In My Ohio

On the Impending Goodbyes

(blog.libertrip.com)
Darren C. Demaree
You don’t have to die well.
 
My grandfathers are dead. My biggest crush from college died six months after I kissed her for the first time. All of us, no matter our age, have been bullied by the undeniable fact that this is all quite temporary.
 
I bring all of this up because my grandmothers are getting older and their health has been variable for a while now. My friends are getting older, and we are all pushing ourselves dramatically to be successful. My parents are reaching that age where if something happened it would be shocking, but they’re sixty-years old now, which means that nothing would be shocking. So, should we expect the awful? No. Should we do our best to stay healthy and happy as long as possible? Of course.
 
My main concern is how we react to aging and the failing of one’s health. There seem to be a lot of offers of medical tune-ups once you reach a certain age. There is an easy surgery to fix your eyes a little bit. A small heart procedure? Pill after pill, and there are side effects with each one. The balancing act of prolonging life while living in the present is an epic formula, and I’m not certain what the right way to go about that is. I do know this though, as long as you’ve lived well (loved, been loved, tried to do good, reached for something more than your own desires), then you don’t owe anyone a good death. If you’re afraid of a surgery or don’t like how your physical being is being treated by the passing of time, then it’s a decision not an imperative that you accept those treatments.
 
I think what doctors can do is actual magic at this point. Well, it’s science to nth degree of science. They understand almost everything about the mechanics of the body now, and they are using that to give us an extremely long life. It’s incredible what they can do with pharmacology and surgery. We care for ourselves now from an early age. I take a multi-vitamin and fish oil pills every day because it will prolong my life. I work out every day, and the parts of that which aren’t tucked in vanity are in pursuit of better health for longer. I want fifty more years of this life, at least, but what if I get sick before that? What if my body is actually rigged to reject my energy far before that?
 
It’s incredibly emotional when someone we love starts to have consistently bad health. Older people make jokes about it, because if they don’t then where would they find the elbowroom to swing their bodies with any happiness?
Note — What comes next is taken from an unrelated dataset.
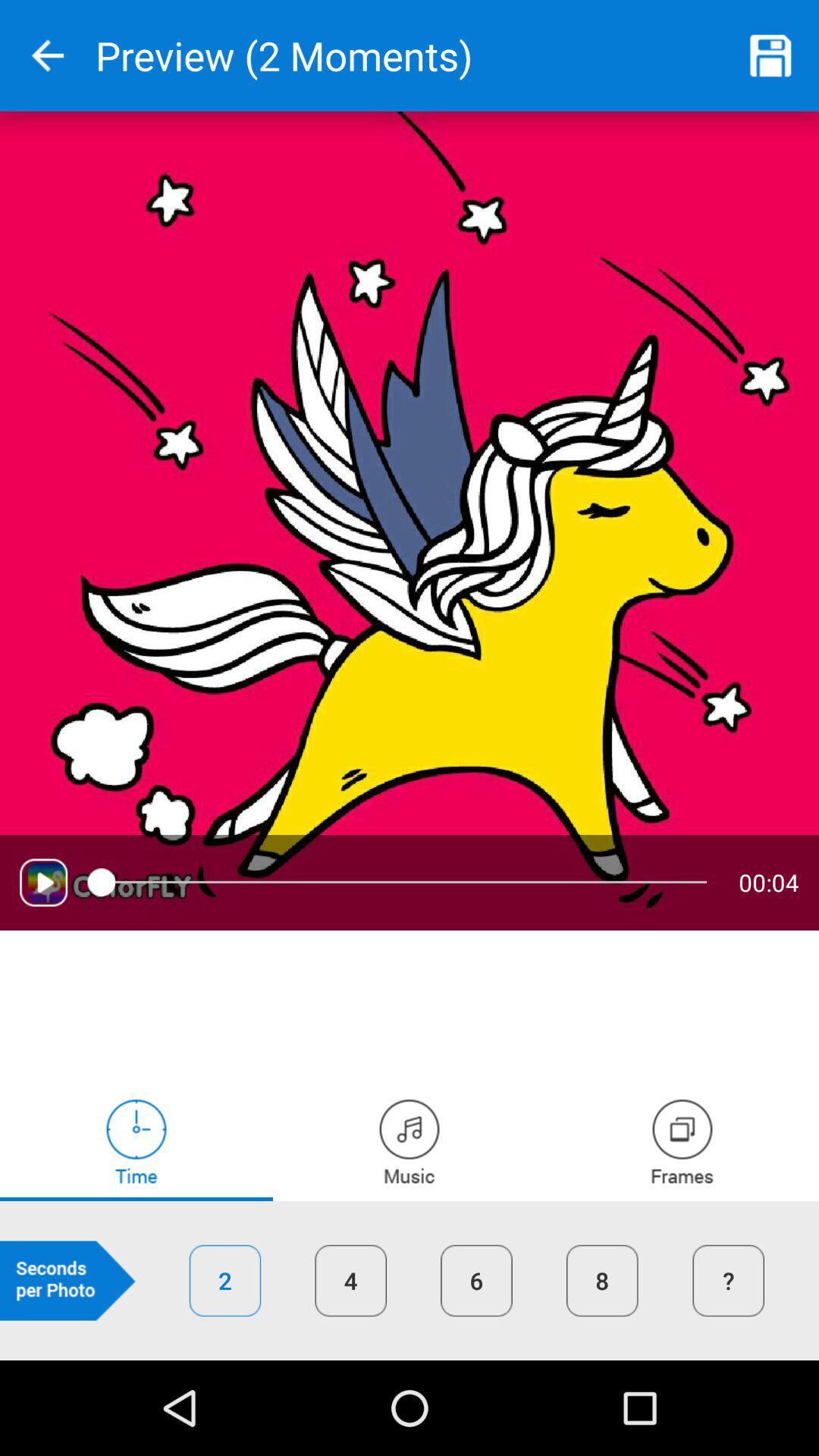
go back (47, 55)
Given the description of an element on the screen output the (x, y) to click on. 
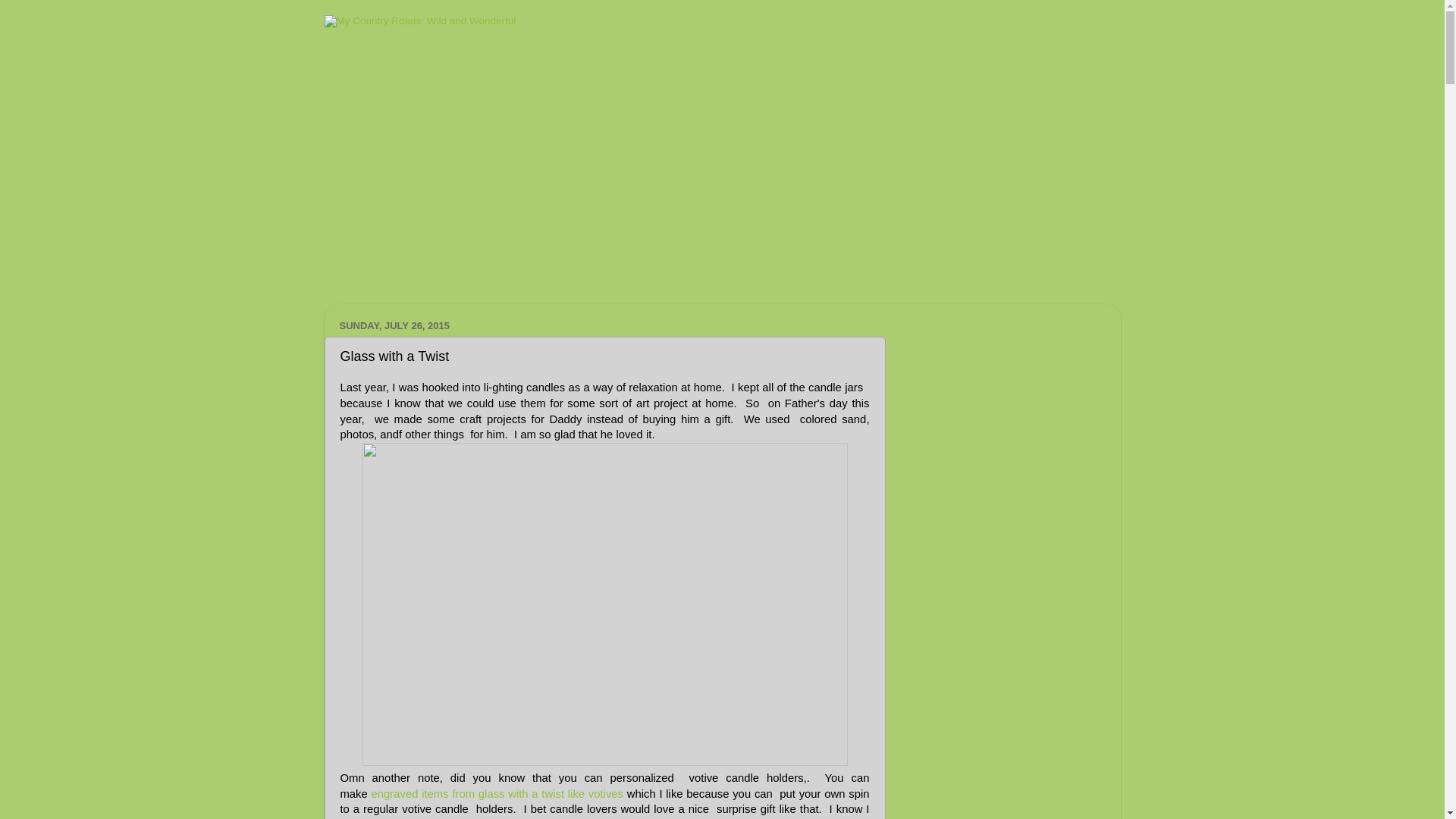
engraved items from glass with a twist like votives (497, 793)
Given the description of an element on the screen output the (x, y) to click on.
I think if someone makes it eighty or ninety years in this world, and their thoughts and opinions are completely colored by the pain they feel, then they can refuse to take extra chances. Please know that I’m not talking about suicide, though I do understand that to be a personal right, I’m talking about just standing pat with what you have left.
 
I love both of my grandmothers. I love my wife’s grandmothers. All four of them are the best of what you could expect from a matriarch of a family. None of them are doing well, but they all have some good time left. I want to expect them to live longer, but they don’t owe me that. They have given and given beautifully, always, and for me at least they don’t have to take this last bit of journey well. I’m going to be pissed when I die. I’m going to be sad and hysterical about it. I’m going to ask for unreasonable things or I might ask for nothing at all. I’m going to earn that passing. You don’t have to die well if you’ve lived well enough.